Methods Ten patients with primary cervical non-Hodgkin's lymphoma (PCNL), who were enrolled in our hospital from November 1996 to October 2016 were studied retrospectively and the overall survival rate of disease was calculated by Kaplan-Meier survival analysis. The objective was to analyze the therapeutic effect and prognosis of different clinical stages and different treatment methods of the disease.
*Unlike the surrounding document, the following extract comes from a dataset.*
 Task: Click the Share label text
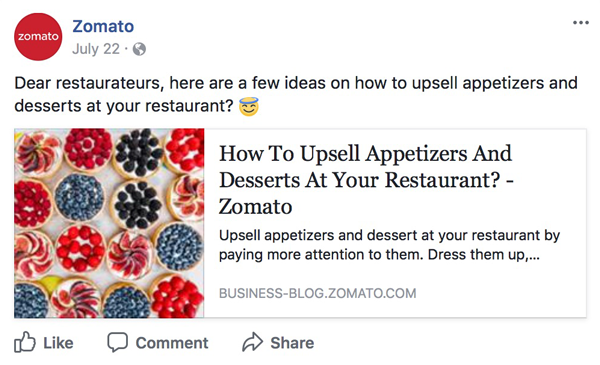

Results Eight patients died and 2 survived. The overall survival time was 5-153 months, the median survival time was 22 months, the 1 year survival rate was 58.3%, the 2 year survival rate was 46.7%, and the 5 year overall survival rate was 23.3%. In the early stage of lymphoma after year 1, 2, and 5, survival rates were 100%, 80%, and 40%, respectively. One year survival rate was 25% for patients with a stage higher thanⅢ; 2-year and 5-year survival rates were 0 and 3%, respectively. In the radiotherapy group, survival was 22 months and in the chemotherapy group, including 1 patient who received 6 cycles of chemotherapy, survival was 153 months. The other 2 patients discontinued treatment after 1 cycle of chemotherapy and their survival was 5 and 37 months, respectively. The survival in 2 cases with combined chemoradiotherapy was 5 and 12 months, respectively. There were 2 patients who were treated with surgery, and their survival was 11 and 118 months, respectively.
Conclusions The clinical stage has a great impact on the prognosis of patients with primary cervical lymphoma. For treatment, early stage patients can choose either minor surgery or chemotherapy, and the effect of single chemotherapy is not necessarily lower than that of combined chemoradiotherapy in the advanced stage. The factors were analyzed to provide a basis for future clinical treatment for PCNL patients.